Prompt: Scan the material and copy every line in which "more" appears.

═════ Dataset ═════

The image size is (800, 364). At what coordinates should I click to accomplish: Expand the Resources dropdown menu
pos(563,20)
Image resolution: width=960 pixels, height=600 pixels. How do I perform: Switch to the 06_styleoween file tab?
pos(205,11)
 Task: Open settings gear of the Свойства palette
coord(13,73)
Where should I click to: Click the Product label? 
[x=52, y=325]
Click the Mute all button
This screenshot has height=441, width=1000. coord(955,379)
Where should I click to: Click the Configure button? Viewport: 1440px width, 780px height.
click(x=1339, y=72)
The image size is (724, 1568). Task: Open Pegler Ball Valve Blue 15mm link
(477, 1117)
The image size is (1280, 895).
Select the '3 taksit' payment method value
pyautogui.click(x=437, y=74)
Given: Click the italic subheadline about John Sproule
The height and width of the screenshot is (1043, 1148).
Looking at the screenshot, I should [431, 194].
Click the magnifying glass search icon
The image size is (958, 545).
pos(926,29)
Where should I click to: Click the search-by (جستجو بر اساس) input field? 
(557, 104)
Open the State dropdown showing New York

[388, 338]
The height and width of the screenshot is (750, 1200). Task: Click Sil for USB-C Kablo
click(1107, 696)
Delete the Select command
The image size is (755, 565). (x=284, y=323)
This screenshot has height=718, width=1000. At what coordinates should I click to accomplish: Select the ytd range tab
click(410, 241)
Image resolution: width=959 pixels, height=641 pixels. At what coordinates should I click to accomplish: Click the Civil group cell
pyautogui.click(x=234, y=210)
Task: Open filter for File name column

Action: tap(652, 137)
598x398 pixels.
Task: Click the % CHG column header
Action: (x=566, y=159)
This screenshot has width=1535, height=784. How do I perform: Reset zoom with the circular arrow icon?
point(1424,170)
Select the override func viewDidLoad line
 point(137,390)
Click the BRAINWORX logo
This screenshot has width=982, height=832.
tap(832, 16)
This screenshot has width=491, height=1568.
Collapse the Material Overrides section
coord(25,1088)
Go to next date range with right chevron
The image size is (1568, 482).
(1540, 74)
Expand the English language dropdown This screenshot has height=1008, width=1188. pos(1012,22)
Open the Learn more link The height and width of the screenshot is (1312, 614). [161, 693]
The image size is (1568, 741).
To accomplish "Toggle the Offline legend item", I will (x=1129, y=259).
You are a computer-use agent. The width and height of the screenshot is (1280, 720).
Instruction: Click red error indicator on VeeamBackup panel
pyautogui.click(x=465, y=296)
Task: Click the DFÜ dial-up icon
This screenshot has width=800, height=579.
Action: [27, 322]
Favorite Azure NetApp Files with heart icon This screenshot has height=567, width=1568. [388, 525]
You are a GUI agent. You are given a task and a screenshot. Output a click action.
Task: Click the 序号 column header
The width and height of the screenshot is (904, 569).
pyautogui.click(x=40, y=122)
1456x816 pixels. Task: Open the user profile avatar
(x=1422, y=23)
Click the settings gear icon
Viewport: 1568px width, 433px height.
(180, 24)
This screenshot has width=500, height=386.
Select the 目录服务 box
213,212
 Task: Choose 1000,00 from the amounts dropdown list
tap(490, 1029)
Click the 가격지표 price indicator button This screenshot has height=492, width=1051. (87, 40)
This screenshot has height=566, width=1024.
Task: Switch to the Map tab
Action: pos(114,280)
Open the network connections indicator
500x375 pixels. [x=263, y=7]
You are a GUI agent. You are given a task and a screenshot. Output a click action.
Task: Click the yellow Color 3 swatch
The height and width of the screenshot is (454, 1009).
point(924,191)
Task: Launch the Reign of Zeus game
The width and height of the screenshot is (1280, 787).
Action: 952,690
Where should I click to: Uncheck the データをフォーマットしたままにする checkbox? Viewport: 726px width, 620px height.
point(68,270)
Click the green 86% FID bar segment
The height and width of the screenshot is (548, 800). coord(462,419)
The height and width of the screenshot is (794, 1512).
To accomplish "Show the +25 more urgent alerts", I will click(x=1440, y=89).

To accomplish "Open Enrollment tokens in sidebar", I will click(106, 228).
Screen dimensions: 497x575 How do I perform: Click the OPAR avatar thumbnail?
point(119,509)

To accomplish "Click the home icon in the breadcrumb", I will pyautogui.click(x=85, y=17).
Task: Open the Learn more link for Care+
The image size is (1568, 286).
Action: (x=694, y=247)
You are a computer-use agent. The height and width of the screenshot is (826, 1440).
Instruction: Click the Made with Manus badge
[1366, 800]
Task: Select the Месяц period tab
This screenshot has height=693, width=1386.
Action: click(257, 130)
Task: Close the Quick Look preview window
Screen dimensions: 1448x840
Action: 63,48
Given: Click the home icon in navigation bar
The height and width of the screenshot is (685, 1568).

═════

Answer section:
Open the Learn more link The height and width of the screenshot is (1312, 614). [161, 693]
To accomplish "Show the +25 more urgent alerts", I will click(x=1440, y=89).
Task: Open the Learn more link for Care+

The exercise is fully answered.